简体   繁体   English

CLR sql server性能

[英]CLR sql server performance

We are using CLR-functions in our ETL-processes to have specific data-conversion and data-checking logic centralized. 我们在ETL过程中使用CLR函数来集中特定的数据转换和数据检查逻辑。 These functions are rather basic and require no data-access and are deterministic therefor allowing parallellism. 这些功能相当基本,不需要数据访问,因此具有确定性,允许并行。

For instance: 例如:

[SqlFunction(DataAccess = DataAccessKind.None, IsDeterministic = true, SystemDataAccess = SystemDataAccessKind.None, IsPrecise = true)]
public static bool check_smallint(string input)
{
    string teststring;
    try
    {
        teststring = input.Trim(' ').Replace('-', '0');
        if (teststring.Length == 0)
        {
            teststring = "0";
        }
        Convert.ToInt16(teststring);
    }
    catch (NullReferenceException)
    {
        return true;
    }
    catch (FormatException)
    {
        return false;
    }
    catch (OverflowException)
    {
        return false;
    }
    return true;
}

This works fine except for performance. 除性能外,这种方法很好。 Query's have slowed down considerably, wihich is causing trouble in processing large datasets (millions of rows and more). 查询的速度已大大减慢,这会导致处理大型数据集(数百万行甚至更多)时出现问题。

Until now we have found no one who really understands the SQL CLR-architecture, but one suggestion we received is that it might be caused by the overhead of creating a new connection or allocating memory for every function-call. 到目前为止,我们还没有人真正了解SQL CLR体系结构,但是我们收到的一个建议是,它可能是由创建新连接或为每个函数调用分配内存的开销引起的。 So a solution could be connection / memory pooling. 所以解决方案可能是连接/内存池。

Please don't suggest different solutions, we are already considering them, like inline sql, or a complete different approach. 请不要提出不同的解决方案,我们已经在考虑它们,例如内联sql或完全不同的方法。 Standard sql-functions are in many cases no option because of the lack of error raising. 在许多情况下,标准的sql函数没有选项,因为没有错误提升。

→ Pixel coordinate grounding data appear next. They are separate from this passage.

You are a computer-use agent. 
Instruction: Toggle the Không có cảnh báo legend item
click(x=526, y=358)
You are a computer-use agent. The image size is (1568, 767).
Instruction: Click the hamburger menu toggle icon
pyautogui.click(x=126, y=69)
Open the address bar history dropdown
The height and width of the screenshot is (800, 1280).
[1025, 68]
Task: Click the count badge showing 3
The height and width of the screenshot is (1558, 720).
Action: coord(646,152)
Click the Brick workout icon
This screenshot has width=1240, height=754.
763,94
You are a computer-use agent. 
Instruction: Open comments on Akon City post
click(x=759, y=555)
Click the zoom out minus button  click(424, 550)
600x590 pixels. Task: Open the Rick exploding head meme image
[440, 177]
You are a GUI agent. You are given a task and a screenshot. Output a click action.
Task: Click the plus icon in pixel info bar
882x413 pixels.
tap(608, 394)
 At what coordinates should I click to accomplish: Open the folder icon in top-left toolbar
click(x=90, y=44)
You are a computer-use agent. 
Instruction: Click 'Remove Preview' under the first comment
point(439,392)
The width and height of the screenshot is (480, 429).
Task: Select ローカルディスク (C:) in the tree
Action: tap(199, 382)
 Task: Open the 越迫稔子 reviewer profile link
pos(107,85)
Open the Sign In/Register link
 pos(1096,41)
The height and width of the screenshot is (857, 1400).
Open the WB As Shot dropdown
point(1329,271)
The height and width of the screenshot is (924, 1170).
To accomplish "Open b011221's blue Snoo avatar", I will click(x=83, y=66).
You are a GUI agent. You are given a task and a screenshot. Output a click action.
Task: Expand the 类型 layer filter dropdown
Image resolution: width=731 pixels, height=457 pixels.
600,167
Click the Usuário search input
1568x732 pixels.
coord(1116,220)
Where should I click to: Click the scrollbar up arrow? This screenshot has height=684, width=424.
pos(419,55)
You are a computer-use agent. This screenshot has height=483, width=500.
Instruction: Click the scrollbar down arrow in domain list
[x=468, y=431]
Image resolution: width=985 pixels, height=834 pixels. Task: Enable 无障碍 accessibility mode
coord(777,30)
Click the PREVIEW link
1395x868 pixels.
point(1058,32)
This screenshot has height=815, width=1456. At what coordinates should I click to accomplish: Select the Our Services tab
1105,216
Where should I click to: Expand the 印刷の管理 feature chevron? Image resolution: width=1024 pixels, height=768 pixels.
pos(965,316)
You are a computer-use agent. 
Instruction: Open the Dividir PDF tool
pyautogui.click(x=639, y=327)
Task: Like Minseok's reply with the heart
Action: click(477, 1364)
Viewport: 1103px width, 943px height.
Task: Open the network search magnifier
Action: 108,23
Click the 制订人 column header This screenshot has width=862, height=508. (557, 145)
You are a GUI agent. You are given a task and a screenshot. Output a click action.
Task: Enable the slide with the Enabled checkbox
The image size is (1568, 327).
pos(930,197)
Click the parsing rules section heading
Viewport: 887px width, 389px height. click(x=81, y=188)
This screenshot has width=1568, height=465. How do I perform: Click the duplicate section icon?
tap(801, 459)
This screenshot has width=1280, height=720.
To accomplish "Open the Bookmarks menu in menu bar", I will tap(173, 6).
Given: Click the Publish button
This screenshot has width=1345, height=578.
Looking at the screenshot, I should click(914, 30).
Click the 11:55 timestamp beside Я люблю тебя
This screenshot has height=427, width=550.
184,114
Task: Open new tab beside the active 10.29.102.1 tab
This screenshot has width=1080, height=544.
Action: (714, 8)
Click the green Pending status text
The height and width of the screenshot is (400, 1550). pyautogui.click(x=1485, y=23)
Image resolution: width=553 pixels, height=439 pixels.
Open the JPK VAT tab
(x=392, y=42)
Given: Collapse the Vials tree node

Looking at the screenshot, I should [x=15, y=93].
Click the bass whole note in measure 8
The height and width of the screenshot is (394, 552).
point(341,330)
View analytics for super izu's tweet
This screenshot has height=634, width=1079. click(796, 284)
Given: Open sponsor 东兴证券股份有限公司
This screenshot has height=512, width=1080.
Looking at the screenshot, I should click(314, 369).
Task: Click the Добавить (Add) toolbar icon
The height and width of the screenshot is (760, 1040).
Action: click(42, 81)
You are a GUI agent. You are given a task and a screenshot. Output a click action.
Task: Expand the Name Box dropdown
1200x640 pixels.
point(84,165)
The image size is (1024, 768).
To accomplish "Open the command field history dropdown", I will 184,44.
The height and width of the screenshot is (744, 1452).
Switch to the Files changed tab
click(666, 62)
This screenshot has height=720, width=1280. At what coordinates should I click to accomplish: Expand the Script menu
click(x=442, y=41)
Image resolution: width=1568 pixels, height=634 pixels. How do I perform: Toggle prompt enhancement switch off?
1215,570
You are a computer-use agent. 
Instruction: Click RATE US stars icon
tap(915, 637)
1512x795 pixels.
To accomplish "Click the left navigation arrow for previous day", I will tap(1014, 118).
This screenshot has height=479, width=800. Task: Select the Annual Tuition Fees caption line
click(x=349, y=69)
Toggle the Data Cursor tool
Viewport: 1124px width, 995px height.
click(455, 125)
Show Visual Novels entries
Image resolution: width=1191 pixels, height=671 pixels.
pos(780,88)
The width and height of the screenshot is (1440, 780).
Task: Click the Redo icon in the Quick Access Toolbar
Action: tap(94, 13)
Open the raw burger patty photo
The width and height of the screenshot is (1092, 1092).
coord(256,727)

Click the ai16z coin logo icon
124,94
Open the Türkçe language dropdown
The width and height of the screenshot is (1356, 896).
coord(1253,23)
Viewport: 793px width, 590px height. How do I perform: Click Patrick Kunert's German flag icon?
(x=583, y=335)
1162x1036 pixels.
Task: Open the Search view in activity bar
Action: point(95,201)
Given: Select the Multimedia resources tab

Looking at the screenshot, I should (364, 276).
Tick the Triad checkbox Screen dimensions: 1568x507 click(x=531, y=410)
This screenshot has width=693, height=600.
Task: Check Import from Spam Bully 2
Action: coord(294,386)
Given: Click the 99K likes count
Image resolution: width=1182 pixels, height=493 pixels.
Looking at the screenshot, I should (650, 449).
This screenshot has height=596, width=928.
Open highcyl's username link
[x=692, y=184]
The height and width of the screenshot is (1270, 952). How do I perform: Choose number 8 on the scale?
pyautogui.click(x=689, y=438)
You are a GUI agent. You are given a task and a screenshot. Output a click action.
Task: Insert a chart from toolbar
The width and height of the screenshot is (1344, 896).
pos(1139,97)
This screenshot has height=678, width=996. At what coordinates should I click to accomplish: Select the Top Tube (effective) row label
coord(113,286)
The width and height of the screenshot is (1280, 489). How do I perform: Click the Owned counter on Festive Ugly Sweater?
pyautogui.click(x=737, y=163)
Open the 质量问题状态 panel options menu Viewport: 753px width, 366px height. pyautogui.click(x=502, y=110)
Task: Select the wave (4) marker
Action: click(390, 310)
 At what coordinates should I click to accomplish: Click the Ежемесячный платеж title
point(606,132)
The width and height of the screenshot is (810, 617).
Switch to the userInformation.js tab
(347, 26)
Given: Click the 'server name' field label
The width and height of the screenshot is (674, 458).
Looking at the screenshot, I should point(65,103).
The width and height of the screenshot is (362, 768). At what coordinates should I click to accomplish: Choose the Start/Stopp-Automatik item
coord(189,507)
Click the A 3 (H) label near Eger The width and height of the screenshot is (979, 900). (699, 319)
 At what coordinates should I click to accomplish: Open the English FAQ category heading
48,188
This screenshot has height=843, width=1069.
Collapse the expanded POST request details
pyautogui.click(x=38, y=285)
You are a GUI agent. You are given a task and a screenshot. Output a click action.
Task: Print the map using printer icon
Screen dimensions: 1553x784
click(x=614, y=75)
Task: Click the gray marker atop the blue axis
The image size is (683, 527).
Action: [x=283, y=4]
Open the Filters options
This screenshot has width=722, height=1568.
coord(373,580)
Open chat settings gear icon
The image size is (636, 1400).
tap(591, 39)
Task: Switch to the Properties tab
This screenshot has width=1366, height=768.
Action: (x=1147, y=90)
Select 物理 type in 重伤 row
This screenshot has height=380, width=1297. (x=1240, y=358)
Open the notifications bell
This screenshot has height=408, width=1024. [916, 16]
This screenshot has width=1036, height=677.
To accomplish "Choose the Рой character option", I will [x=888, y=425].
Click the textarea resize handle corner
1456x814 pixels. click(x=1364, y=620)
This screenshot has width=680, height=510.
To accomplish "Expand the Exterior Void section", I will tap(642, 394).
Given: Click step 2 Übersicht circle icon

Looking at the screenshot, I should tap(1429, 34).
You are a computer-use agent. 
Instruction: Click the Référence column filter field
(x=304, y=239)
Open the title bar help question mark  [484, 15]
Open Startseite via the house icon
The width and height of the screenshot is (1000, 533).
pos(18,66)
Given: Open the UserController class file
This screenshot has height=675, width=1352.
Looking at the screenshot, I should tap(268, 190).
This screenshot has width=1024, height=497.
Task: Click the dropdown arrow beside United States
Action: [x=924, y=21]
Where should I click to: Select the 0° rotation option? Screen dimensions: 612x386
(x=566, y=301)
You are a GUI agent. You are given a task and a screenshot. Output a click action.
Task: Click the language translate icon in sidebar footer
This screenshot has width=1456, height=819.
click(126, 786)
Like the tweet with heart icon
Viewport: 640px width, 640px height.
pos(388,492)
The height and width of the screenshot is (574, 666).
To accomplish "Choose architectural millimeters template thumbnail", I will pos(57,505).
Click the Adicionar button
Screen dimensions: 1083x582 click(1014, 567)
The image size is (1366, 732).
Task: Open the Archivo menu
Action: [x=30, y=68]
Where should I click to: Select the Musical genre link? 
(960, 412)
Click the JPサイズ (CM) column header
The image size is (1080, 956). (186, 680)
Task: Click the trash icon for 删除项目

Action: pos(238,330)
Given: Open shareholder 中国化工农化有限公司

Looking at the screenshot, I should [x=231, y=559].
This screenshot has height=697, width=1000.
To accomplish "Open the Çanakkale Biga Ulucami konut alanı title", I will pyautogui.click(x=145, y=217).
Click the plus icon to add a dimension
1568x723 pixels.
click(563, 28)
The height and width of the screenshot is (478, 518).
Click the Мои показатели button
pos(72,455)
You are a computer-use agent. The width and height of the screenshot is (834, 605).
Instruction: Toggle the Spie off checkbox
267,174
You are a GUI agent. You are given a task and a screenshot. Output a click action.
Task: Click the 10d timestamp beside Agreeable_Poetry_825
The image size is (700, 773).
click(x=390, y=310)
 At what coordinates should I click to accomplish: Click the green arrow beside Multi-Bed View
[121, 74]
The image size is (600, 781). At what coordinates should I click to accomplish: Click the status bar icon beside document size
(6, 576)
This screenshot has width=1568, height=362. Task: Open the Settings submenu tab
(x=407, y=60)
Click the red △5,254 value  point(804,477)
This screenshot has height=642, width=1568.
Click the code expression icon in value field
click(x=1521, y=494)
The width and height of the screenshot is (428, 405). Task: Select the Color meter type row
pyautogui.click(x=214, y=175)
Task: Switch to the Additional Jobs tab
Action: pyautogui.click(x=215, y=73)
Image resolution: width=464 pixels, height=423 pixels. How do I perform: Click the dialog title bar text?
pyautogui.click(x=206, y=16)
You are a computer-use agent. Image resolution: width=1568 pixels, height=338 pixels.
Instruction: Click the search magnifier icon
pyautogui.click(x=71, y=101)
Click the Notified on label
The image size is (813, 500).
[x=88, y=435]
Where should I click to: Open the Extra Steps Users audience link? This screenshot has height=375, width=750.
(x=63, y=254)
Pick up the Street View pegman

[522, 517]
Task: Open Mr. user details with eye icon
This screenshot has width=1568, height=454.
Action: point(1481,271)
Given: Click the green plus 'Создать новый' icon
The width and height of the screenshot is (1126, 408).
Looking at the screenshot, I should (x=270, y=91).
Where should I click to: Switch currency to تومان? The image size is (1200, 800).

PS. PS。 We are using SQL 2008R2. 我们正在使用SQL 2008R2。

by the overhead of creating a new connection or allocating memory for every function-call. 通过创建新连接或为每个函数调用分配内存的开销。 So a solution could be connection / memory pooling. 所以解决方案可能是连接/内存池。

It's not something you have to worry about on C# side. 在C#方面,您不必担心。 You're not allocating memory (of course you're allocating strings and stuff you need inside your function, nothing you can pool/reuse). 你没有分配内存(当然你在你的函数中分配你需要的字符串和东西,没有你可以集中/重用的东西)。 Also connection isn't something you have to worry about. 连接也不是你必须担心的事情。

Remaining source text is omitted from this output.